• İstenen:
Fizik dünya ve ruh dünyası üzerine olan metne dayanarak şu soruları yanıtlayın:
1. İnsan fizik dünyayı neyle algılayabilir?
2. Metne göre ruh dünyası ne değildir ve ne olarak tanımlanır?
3. Akıl ve ruhun bulunduğu boyut nasıl bir saha olarak nitelendirilir?

### Okuma metni

Fizik Dünya ve Ruh Dünyası

İnsanın beş fizik duyusu ile algılayabildiği fizik dünya, yine insanın beş ruhsal duyusu ile algılayabileceği görünmez ruh dünyası ya da kısaca ruh dünyası ile birlikte birbirlerini tamamlar bir bütünün birer parçasıdırlar. Ruh dünyası, bir fantezi ya da insan beyninin ürettiği bir hayali mekan değil, aksine, insanın görünmez olan ruhunun sonsuza dek barınacağı gerçek, ama fizik dünyadakinden farklı bir boyutta yer alan bir alandır. Ruh dünyası gerçeği, en iyi biçimde, aile, arkrdaşlık, milliyetçilik ve din gibi değerlerin bünyelerindeki ilişkileri yönlendiren görünmez bağlarla insanı etkileyen sevginin gücü kabul edildiğinde anlaşılabilir. Pek çok insanın yaşamlarının, inanç, ilişki, gelenek ve kültür faktörlerine bağlı olarak yönlenip, geliştiği inkar edilemez bir gerçektir. İnsanın içinde yaşadığı fizik dünyanın da, bedenin aktiviteleri akılca yönlendirildiği için, bu içsel, manevi güçlerle şekillendirildiğini anlamak zor olmasa gerek. Akıl ve ruhun bulunduğu boyut, bedenin bir parçası olan fizik dünyasını harekete geçirip, yönlendiren bir sebep sahasıdır.

######
### Veri kesiti

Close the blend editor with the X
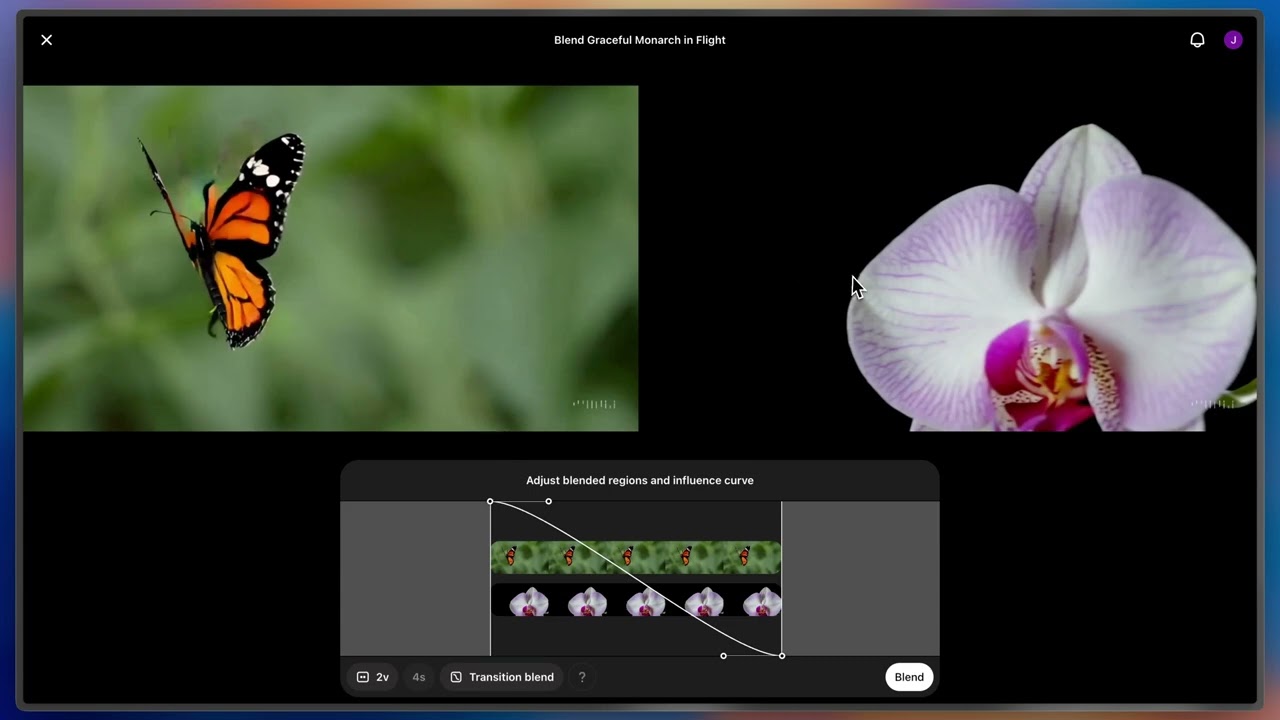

######

• Sonuç:
1. İnsan fizik dünyayı beş fizik duyusu ile algılayabilir.
2. Ruh dünyası bir fantezi ya da insan beyninin ürettiği hayali bir mekân değildir. İnsanın görünmez ruhunun sonsuza dek barınacağı, fizik dünyadakinden farklı bir boyutta yer alan gerçek bir alandır.
3. Akıl ve ruhun bulunduğu boyut, bedenin bir parçası olan fizik dünyasını harekete geçirip yönlendiren bir sebep sahasıdır.